Veja o resumo da noticia
- One projeta R$ 2,3 a R$ 2,5 bilhões em VGV até 2026, focando em apartamentos compactos e bem localizados.
- Empresa converte prédios antigos em residenciais e reconstrói para suprir escassez de terrenos em áreas nobres.
- Estratégia de controle de custos em terrenos e construção visa manter acessibilidade dos imóveis compactos.
- Monitoramento de custos de insumos, conflitos globais e Plano Diretor de São Paulo afetam operações.
- Apesar de incertezas, a incorporadora One afirma possuir fôlego financeiro para sustentar planos de expansão.

A incorporadora One projeta alcançar entre R$ 2,3 bilhões e R$ 2,5 bilhões em valor geral de vendas (VGV) em 2026, segundo reportagem da Bloomberg Línea. A empresa, que tem o fundo soberano de Singapura GIC entre os acionistas, mantém o foco em apartamentos compactos e bem localizados. A aposta é em unidades compactas, na faixa de R$ 450 mil a R$ 500 mil. A lógica é controlar custo de terreno e construção para preservar a acessibilidade do produto final.
Conversão de edifícios antigos amplia oferta em áreas nobres
Para enfrentar a escassez de terrenos em bairros privilegiados de São Paulo, a companhia tem apostado na conversão de prédios antigos, inclusive comerciais, para uso residencial. Quando o reaproveitamento não compensa, a estratégia passa pela demolição e reconstrução com maior potencial construtivo. Segundo a empresa, esse caminho permite manter presença em regiões consolidadas da cidade mesmo com a restrição de novas áreas disponíveis.
______________________________
■ O QUE FAZER ■
a: Diga se cada afirmação a seguir concorda com a notícia sobre a incorporadora One, respondendo sim ou não e citando literalmente as palavras do texto que decidem a resposta. (i) A One aposta em unidades na faixa de R$ 450 mil a R$ 500 mil. (ii) A empresa converte para uso residencial somente prédios que já eram residenciais. (iii) O fundo soberano de Singapura GIC é o único acionista da One.
b: Transcreva o trecho da notícia sobre a incorporadora One que vai de "- Empresa converte" a "dos imóveis compactos.".
c: Escreva a continuação da notícia sobre a incorporadora One a partir do ponto em que ela termina.

■ DADOS EM ESTUDO ■
______________________________
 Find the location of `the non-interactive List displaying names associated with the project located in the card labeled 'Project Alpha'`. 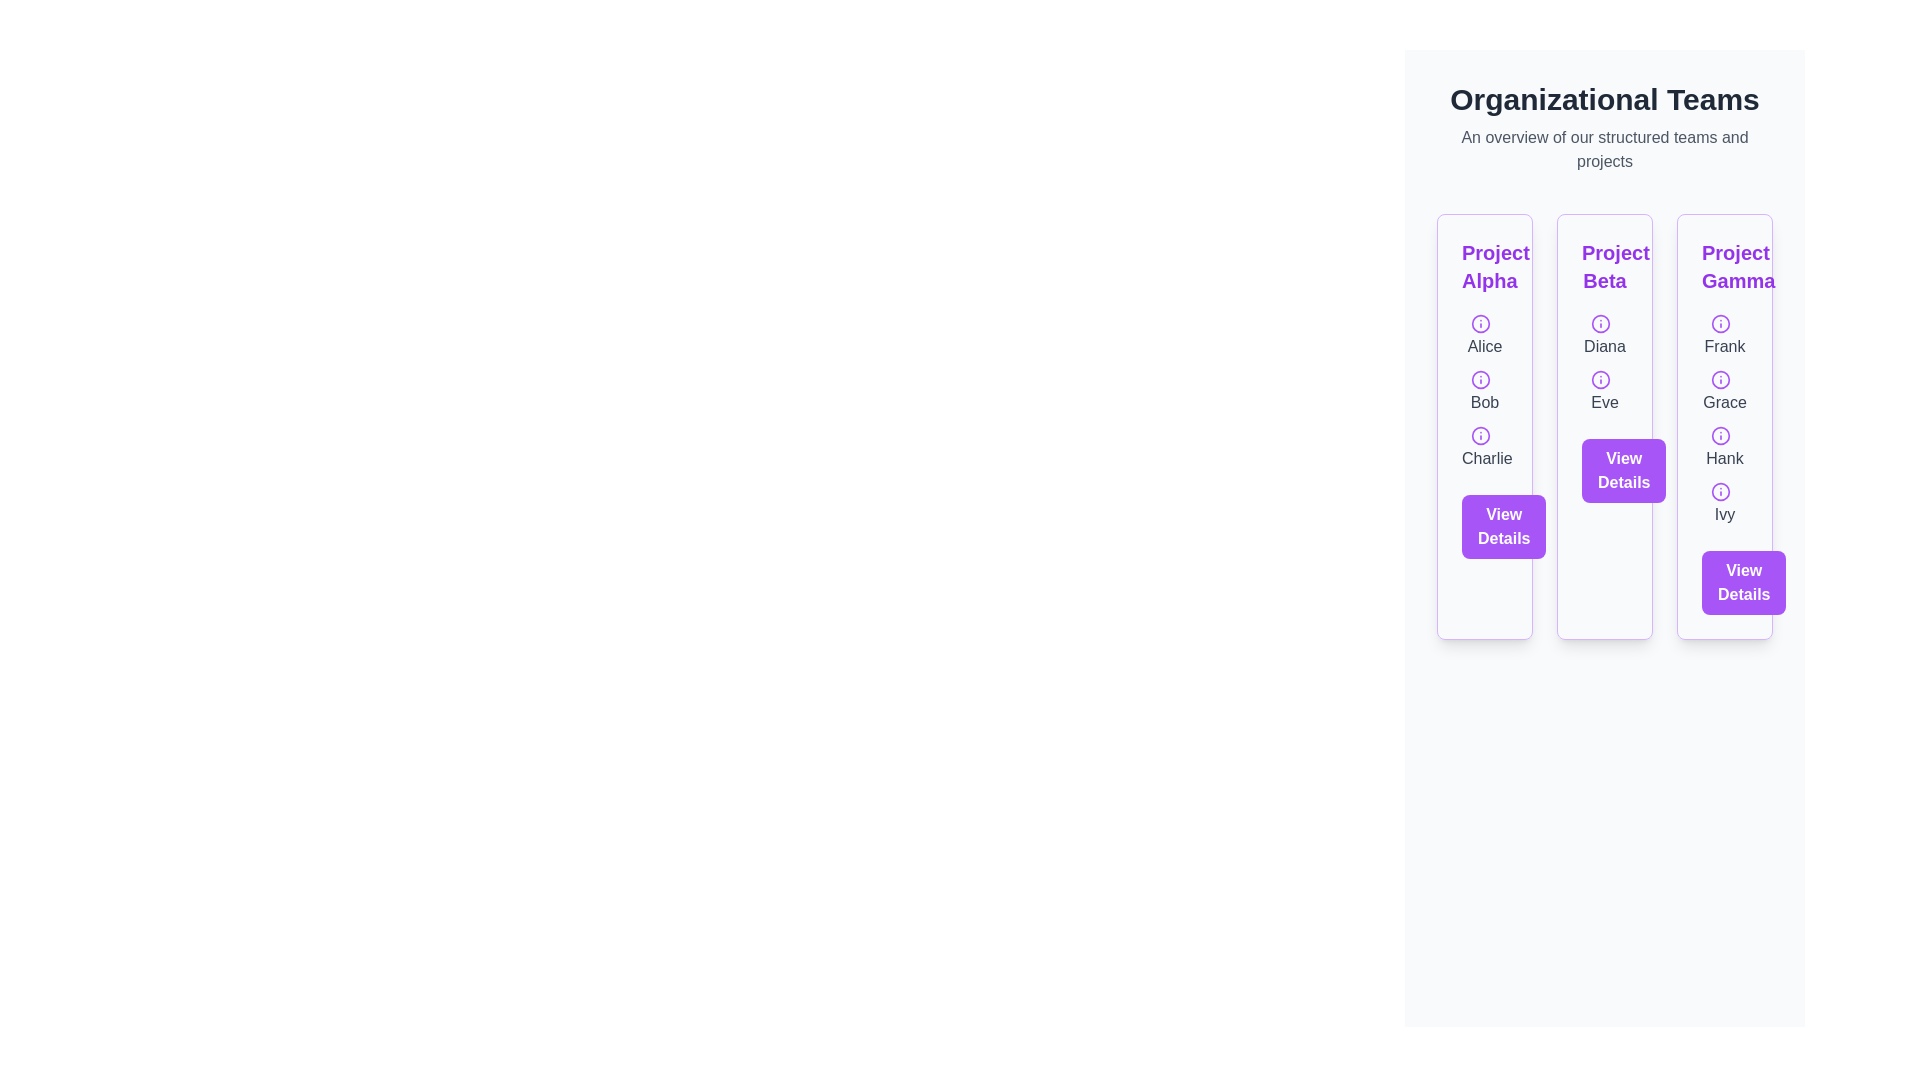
______________________________
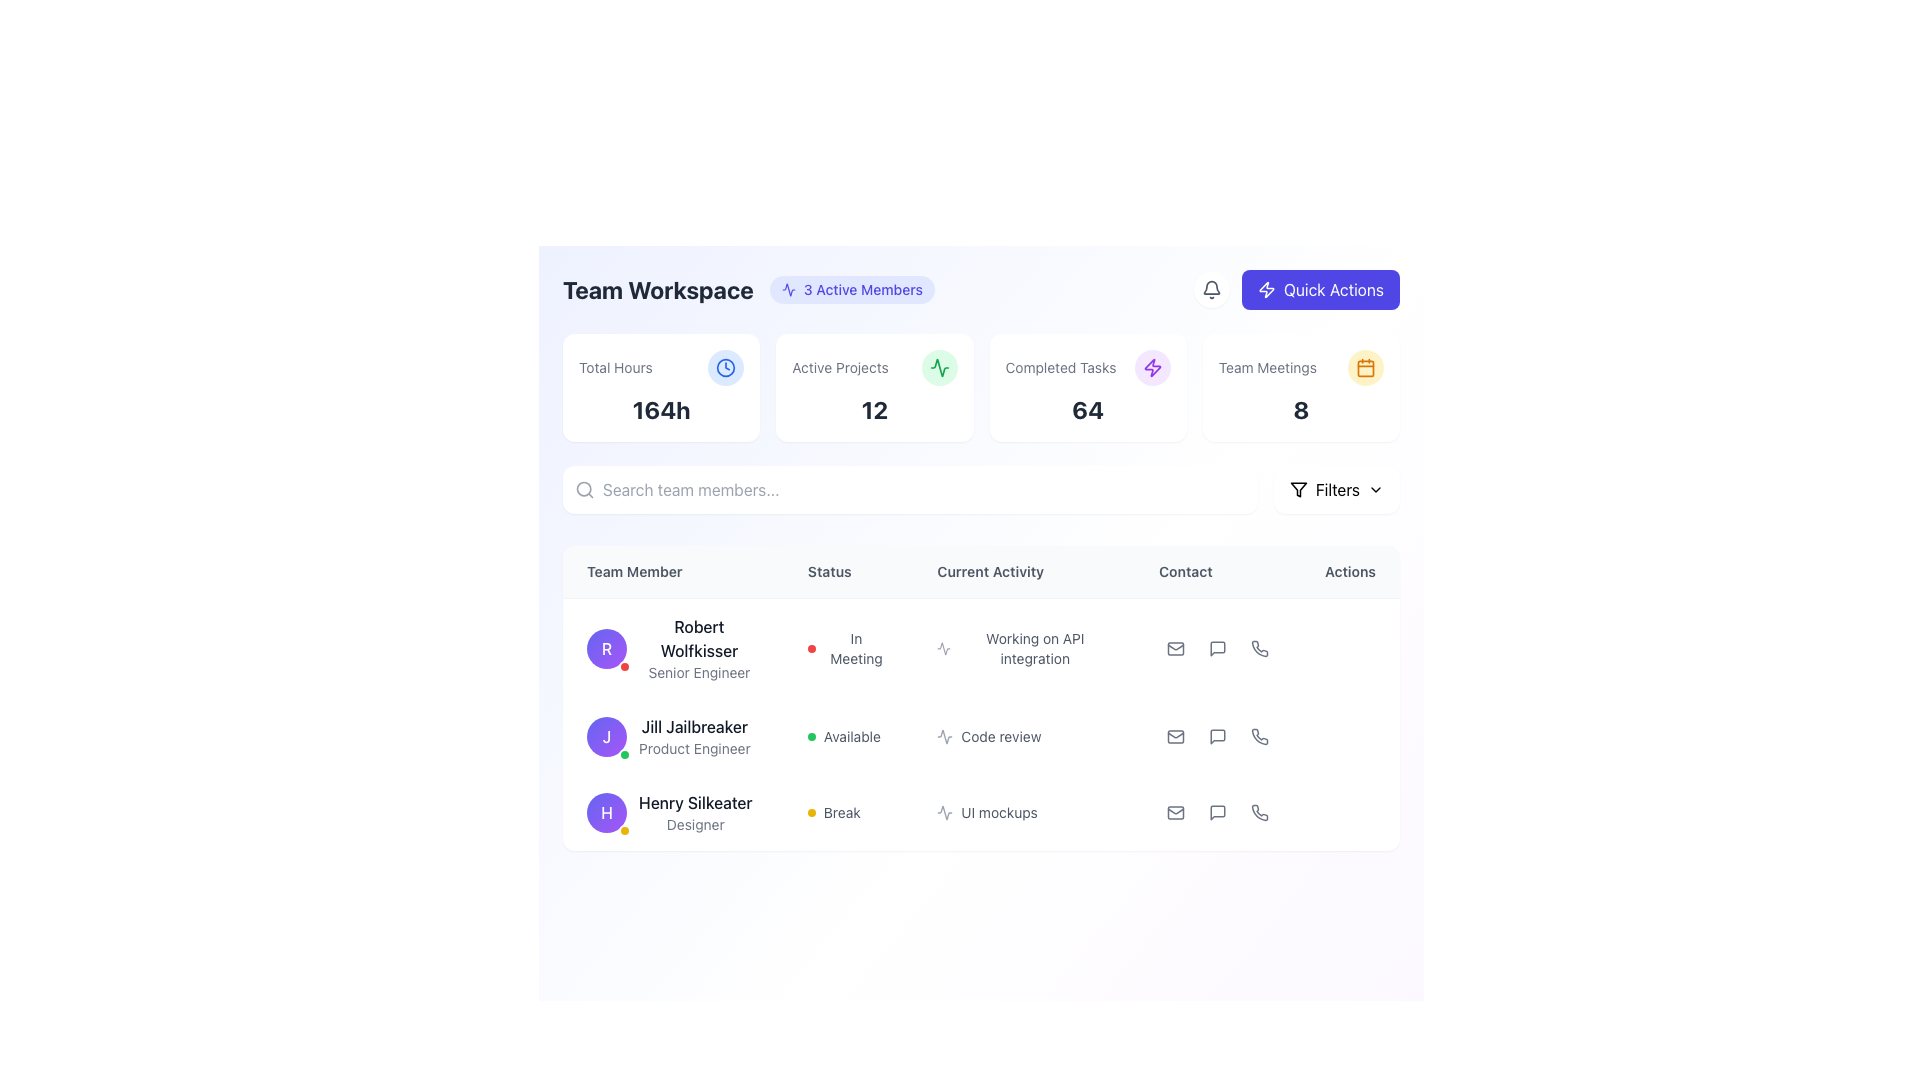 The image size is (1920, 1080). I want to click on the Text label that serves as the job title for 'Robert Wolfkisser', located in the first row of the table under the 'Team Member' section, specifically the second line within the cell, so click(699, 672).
______________________________
■ RESPOSTAS POR TAREFA ■
a:
(i) Sim: "A aposta é em unidades compactas, na faixa de R$ 450 mil a R$ 500 mil."
(ii) Não: "a companhia tem apostado na conversão de prédios antigos, inclusive comerciais, para uso residencial."
(iii) Não: "A empresa, que tem o fundo soberano de Singapura GIC entre os acionistas"

b:
- Empresa converte prédios antigos em residenciais e reconstrói para suprir escassez de terrenos em áreas nobres.
- Estratégia de controle de custos em terrenos e construção visa manter acessibilidade dos imóveis compactos.

c:
Custos, guerra e Plano Diretor entram no radar
A companhia começou o ano com perspectiva positiva, mas passou a monitorar impactos de fatores externos sobre insumos e custos, como a alta das commodities, como o petróleo, em meio ao conflito no Irã. Também acompanha com atenção os questionamentos ao Plano Diretor de São Paulo, que chegou a travar a emissão de alvarás na capital paulista. A legislação é vista pela empresa como peça-chave para ampliar oferta e viabilizar moradia em áreas centrais. Apesar das incertezas no cenário local e global, a One afirma ter fôlego financeiro para sustentar os planos de expansão.